In the following, we seek to relate the factual findings to legal principles. Legal reasoning follows several steps that can be simplified as follows: identify the issue and the applicable law; analyze and synthesize the legal rules and principles governing the issue; investigate the relevant facts and apply the rule to the facts to obtain the outcome [46]. Legal argumentation encompasses the justification of legal decisions–that is, how conclusions can be reached through logical reasoning. The doctrine of stare decisis states that cases that have similar facts should receive similar decisions, thus legal practitioners need to identify such facts and principles in precedent cases, which is a time-consuming task [47]. Table 6 relates factual elements to legal principles through multivariate linear regressions.

Table 6. Multivariate linear regressions relating factual elements to legal principles.

The assumptions of multicollinearity [48], linearity, no auto-correlation [49], and homoscedasticity [50] were all checked and found to be within acceptable thresholds. While there was some deviation from normality, the sample size is large enough to consider the deviation not to have a serious effect on the results [5153].

The first model uses PSY_REP as a dependent variable and the four legal principles as independent variables. A significant regression equation was found (F(4,1879) = 14.390, p < 0.001), but it had a low adjusted R2 of 0.028. The other models also found significant regression equations, with similar values of goodness-of-fit, ranging from 0.010 to 0.158. The only principle with significant coefficients in all eight models is the best interest of the child (BEST_INT). Let us focus on model 6. When the parents’ readiness (PAR_RDNS) factual finding arises, the most frequent argumentation refers to the proportionality in the responsibilities principle (PROP_RESP) and the best interest principle (BEST_INT). Given a fact related to parents’ readiness (i.e. financial resources of both parents, their previous dedication to childcare, the proximity of the domiciles of the litigants, or their professional activity) the judgment refers particularly to the proportionality in the responsibilities principle in addition to the omnipresent best interest of the child principle. Both legal principles were significant determinants of parents’ readiness, but the beta coefficient for the proportionality in the responsibilities principle (1.376) was notably larger than that for the best interests of the child principle (0.413). For example, if the litigants live nearby, it seems quite reasonable for the party seeking shared custody to argue that this factual finding (on parents’ readiness) favors joint custody, alluding to the principle of shared responsibility–always in the best interests of the child. Similar associations can be identified in the remaining facts and legal principles. The parents’ equality principle (PAR_EQL) exhibits a significant relationship with the child’s psychological circumstances (CHILD_PSY), and the res judicata principle (RES_JUD) has a significant relationship with the parents’ agreements (PAR_AGREEM).

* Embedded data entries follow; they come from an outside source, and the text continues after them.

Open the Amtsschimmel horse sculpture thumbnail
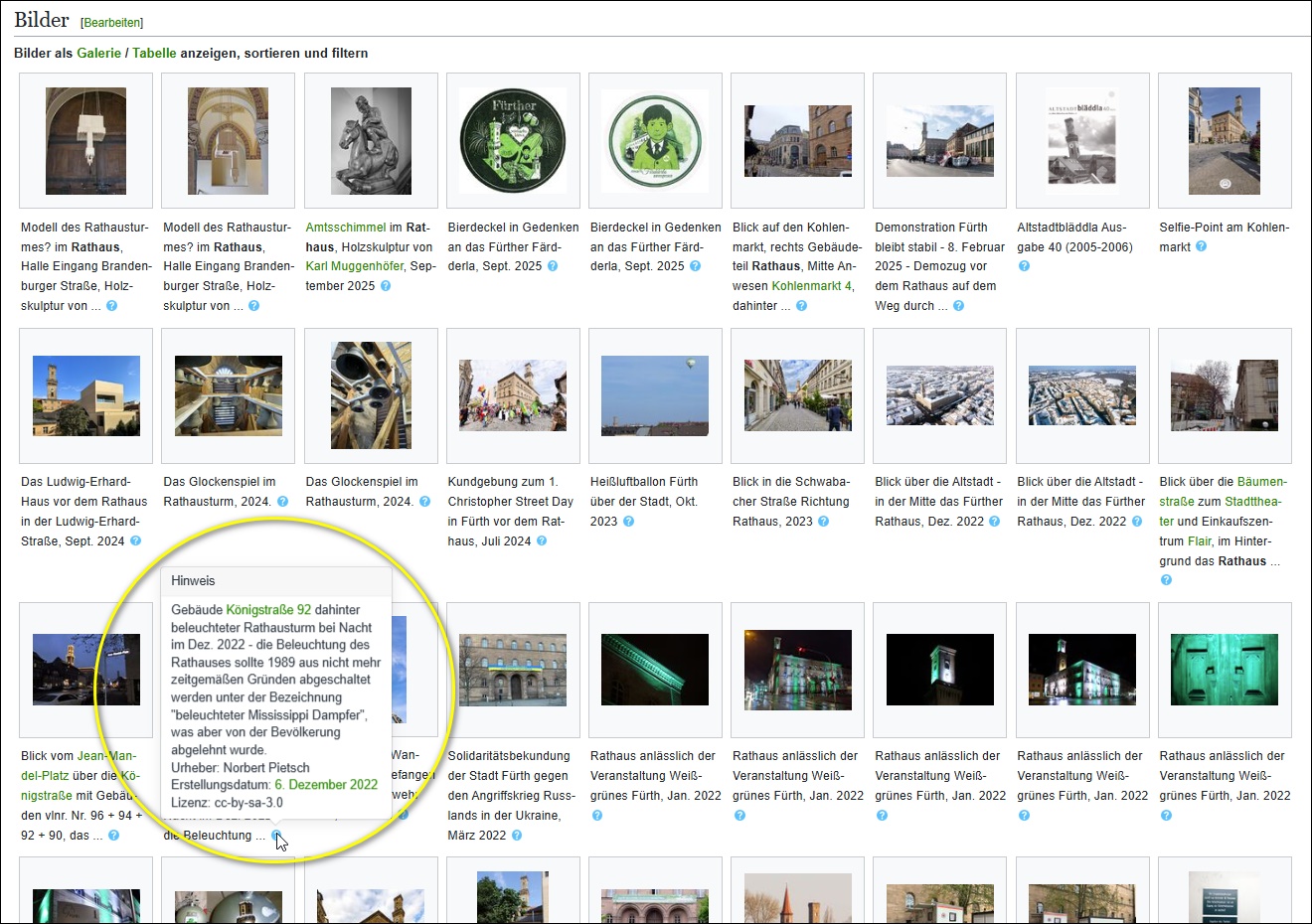The width and height of the screenshot is (1312, 924). (x=371, y=140)
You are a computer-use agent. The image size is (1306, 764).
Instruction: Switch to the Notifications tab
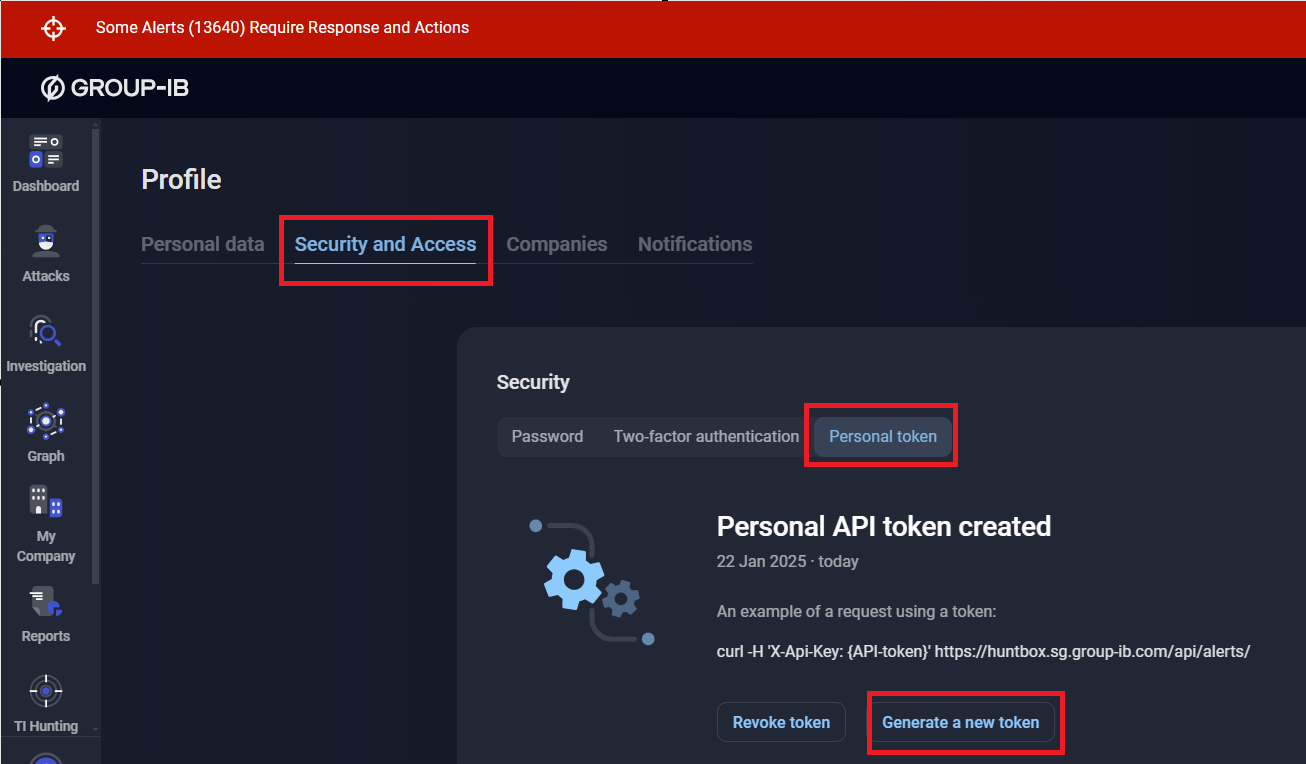[x=695, y=244]
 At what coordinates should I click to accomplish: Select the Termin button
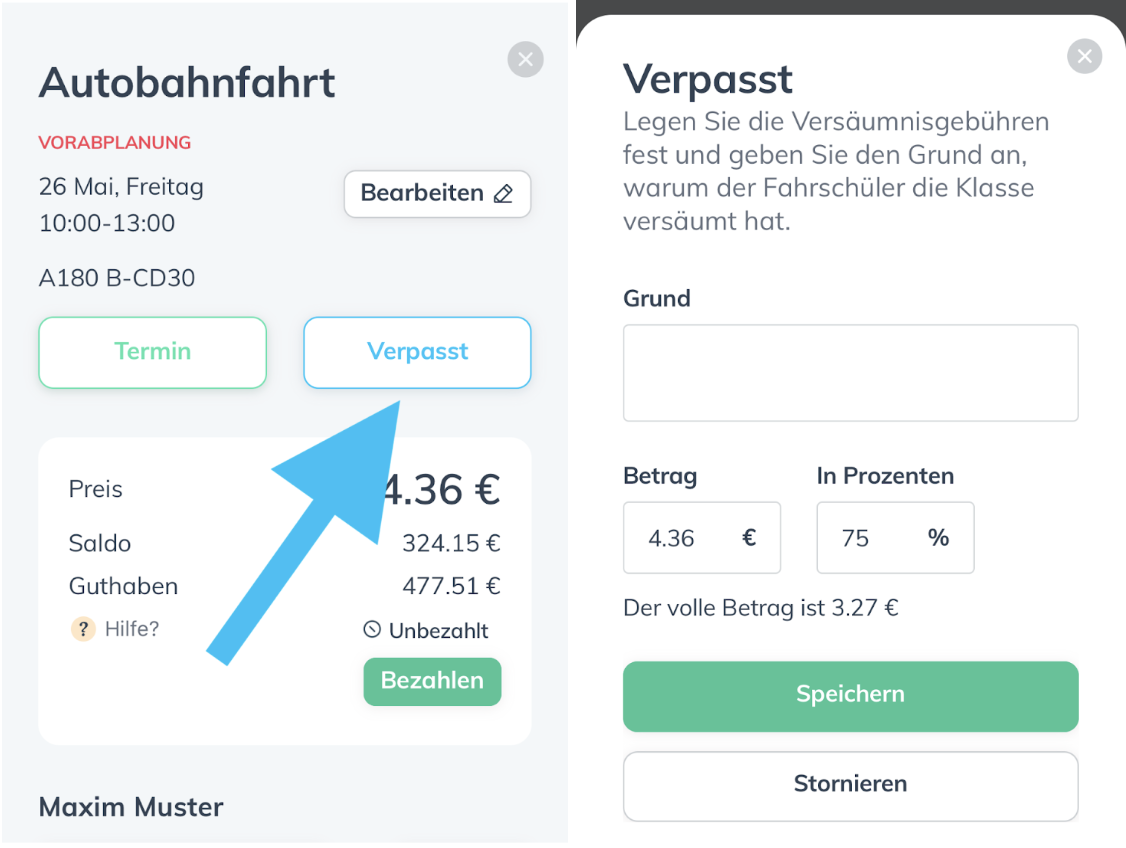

Predicting court decisions

Our second research question was about predicting court decisions. Table 7 shows the results of a logistic regression whose dependent variable is the court decision on custody type (DEC_JOINT). When developing a predictive model, it is necessary to validate it–that is, to evaluate its performance by testing how well the model predicts the dependent variable in the presence of new cases [54,55]. External validation in which the forecasting capacity is tested using a different sample from another time period (temporal validation) was applied. The training sample includes 942 court rulings from June 2016 to May 2019, and the test sample includes 942 court rulings from May 2019 to June 2020.

Table 7. Logistic regression analysis and neural network models for predicting court decisions on custody (DEC_JOINT).

We designed the research to be a real-world study in which a law firm wants to develop a predictive model, taking May 2019 as a starting point. The team of lawyers would take the information available on that date, develop the model, and make predictions as new sentences appear, while being able to calculate various performance measures for the model. We used accuracy, true positive rate (sensitivity), true negative rate (specificity), and the area under the receiver operating characteristic curve (AUC) as performance measures. The first eight models are univariate logistic regressions that use each of the factual elements as an explanatory variable. Model 9 uses the sex of the plaintiff as an explanatory variable. The accuracy of univariate models ranges from 58.8% to 75.9%. The independent variable that shows the greatest predictive ability is the relationship between parents (PAR_RELAT). Although the predictive power of this variable is remarkable, it presents slightly unbalanced values in terms of the percentages of type I and type II errors. Model 10 is a full model with all nine independent variables and has an accuracy rate of 83.3%. The percentages of type I and type II errors are fairly balanced.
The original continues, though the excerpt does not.